Halef selef olduğumuz cumhurbaşkanı (Abdullah Gül) aradı, ‘Siz bunu arzu ederseniz halledersiniz’ dedi. Kendisine temenni ederdim ki siz benim yerimde olun. Biz bankaların geçmişte nasıl iflas ettiğini biliyoruz. Çok şükür 17 yıldır hiçbir banka kasayı boşaltmadı, biz de kasayı boşaltamayız."

AHMET DAVUTOĞLU NE DEMİŞTİ?

Eski Başbakan ve yeni parti kurma hazırlığında olan Ahmet Davutoğlu, Cumhurbaşkanı Erdoğan’ın İstanbul Şehir Üniversitesi ile ilgili açıklamasına şu cevabı vermişti:

"2003’ten 2016’ya kadar çeşitli konumlarda ve üst düzeyde birlikte çalıştığımız Sn. Cumhurbaşkanının, şahsım ve Başbakanlık yaptığım dönemde Hükümetimde birlikte görev yapmaktan onur duyduğum bazı bakan arkadaşlarım hakkında en temel nezaket kurallarına bile uymayan, bu yüksek makama yakışmayan bir üslup ile dile getirdiği ağır ithamlara cevap vermek mecburiyeti doğmuştur.

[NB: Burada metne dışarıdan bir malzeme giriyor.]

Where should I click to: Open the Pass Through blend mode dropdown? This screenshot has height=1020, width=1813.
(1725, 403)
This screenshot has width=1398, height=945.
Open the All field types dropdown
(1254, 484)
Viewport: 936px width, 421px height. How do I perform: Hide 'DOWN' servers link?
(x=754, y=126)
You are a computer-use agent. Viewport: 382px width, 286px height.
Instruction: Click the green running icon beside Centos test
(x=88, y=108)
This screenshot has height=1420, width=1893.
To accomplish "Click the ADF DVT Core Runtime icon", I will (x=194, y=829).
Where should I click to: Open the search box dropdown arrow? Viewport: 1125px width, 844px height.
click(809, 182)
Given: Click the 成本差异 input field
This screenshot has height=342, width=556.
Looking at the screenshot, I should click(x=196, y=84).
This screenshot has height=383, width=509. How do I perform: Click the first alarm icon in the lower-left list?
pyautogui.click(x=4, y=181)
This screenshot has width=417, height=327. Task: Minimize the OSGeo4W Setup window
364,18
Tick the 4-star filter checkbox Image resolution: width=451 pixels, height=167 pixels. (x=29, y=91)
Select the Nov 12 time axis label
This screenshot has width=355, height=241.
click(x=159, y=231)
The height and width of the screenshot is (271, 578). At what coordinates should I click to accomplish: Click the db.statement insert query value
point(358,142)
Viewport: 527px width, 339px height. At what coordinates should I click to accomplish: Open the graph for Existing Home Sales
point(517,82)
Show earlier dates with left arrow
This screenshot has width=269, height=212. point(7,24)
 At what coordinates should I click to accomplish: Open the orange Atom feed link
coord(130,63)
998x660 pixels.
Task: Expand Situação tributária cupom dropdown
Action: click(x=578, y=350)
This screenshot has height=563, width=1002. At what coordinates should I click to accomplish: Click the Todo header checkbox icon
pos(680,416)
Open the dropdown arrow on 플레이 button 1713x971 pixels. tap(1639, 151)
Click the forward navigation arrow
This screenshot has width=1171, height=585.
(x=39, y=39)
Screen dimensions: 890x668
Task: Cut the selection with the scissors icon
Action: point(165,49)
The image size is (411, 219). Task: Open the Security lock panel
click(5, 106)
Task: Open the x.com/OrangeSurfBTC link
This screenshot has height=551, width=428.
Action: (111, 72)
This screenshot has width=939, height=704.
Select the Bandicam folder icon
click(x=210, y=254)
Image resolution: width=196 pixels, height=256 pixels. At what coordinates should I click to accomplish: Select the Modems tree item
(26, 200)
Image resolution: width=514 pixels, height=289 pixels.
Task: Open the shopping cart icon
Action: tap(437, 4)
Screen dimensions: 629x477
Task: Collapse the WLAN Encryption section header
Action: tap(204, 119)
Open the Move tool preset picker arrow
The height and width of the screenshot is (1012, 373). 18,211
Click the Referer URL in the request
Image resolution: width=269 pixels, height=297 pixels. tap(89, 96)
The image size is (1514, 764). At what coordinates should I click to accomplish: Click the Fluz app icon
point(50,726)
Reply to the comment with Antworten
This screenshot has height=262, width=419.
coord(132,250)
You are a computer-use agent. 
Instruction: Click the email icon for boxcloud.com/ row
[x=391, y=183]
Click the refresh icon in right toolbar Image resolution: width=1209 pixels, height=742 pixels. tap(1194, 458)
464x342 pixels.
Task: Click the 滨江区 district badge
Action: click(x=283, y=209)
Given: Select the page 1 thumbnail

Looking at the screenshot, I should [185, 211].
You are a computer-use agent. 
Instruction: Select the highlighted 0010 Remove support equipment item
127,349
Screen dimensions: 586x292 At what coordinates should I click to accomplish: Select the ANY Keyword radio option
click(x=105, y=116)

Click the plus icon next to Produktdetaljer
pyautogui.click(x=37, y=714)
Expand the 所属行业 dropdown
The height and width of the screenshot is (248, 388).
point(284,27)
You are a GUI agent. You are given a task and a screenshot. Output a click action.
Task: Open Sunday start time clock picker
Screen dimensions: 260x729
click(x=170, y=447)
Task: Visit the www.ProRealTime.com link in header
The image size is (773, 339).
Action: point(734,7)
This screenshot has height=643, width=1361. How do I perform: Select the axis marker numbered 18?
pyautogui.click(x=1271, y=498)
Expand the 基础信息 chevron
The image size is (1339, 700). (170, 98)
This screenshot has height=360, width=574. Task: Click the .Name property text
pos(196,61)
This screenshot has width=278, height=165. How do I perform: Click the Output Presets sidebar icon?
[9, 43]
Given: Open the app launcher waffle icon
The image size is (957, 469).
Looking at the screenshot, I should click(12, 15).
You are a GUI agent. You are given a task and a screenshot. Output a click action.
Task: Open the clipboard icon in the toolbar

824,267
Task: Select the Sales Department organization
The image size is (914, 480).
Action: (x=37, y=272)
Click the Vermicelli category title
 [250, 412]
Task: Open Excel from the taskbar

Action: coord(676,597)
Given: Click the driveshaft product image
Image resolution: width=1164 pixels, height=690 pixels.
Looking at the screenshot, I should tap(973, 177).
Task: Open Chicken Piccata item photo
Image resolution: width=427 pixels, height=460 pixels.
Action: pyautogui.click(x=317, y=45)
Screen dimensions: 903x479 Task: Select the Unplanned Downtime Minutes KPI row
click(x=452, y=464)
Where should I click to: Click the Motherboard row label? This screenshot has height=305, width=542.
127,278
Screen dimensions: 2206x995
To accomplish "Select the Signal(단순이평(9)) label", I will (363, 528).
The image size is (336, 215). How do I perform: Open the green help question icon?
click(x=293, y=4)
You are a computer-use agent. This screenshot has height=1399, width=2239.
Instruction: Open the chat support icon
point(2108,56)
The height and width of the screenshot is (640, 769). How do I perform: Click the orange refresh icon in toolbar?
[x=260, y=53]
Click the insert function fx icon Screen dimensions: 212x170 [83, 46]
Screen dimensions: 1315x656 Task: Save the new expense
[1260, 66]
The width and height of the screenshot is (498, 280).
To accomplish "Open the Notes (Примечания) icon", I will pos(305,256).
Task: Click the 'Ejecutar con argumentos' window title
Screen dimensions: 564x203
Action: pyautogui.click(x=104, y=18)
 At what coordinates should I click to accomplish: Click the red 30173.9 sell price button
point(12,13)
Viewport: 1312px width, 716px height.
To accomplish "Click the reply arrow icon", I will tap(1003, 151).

Bilinmelidir ki bu, şahsi bir mesele değil bir devlet ahlakı meselesidir.

Bir süredir İstanbul Şehir Üniversitesi hakkında yürütülen haksız kampanyanın, garezle bir eğitim kurumuna yapılan saldırıların ulaştığı aşama ibretlik bir hale gelmiştir. Her şeyden önce üniversite ile ilgili böyle bir kararın bir siyasi partinin Merkez Karar ve Yönetim Kurulunda alınmış olması hem üniversiteye yönelen husumetin altında yatan gerçek niyeti hem devlet düzenimizin gelmiş olduğu durumu bütün çıplaklığı ile ortaya koymaktadır. Aileleriyle birlikte 7000 öğrenciyi mağdur etme pahasına sergilenen bu öfkeye neyin sebep olduğunu, kimin nereye savrulduğunu, kamu kaynaklarının hangi amaçlarla nasıl kullanıldığını, ekonomik servet oluşturma bakımından kimlerin nasıl statü değiştirdiklerini milletimiz çok iyi bilmektedir.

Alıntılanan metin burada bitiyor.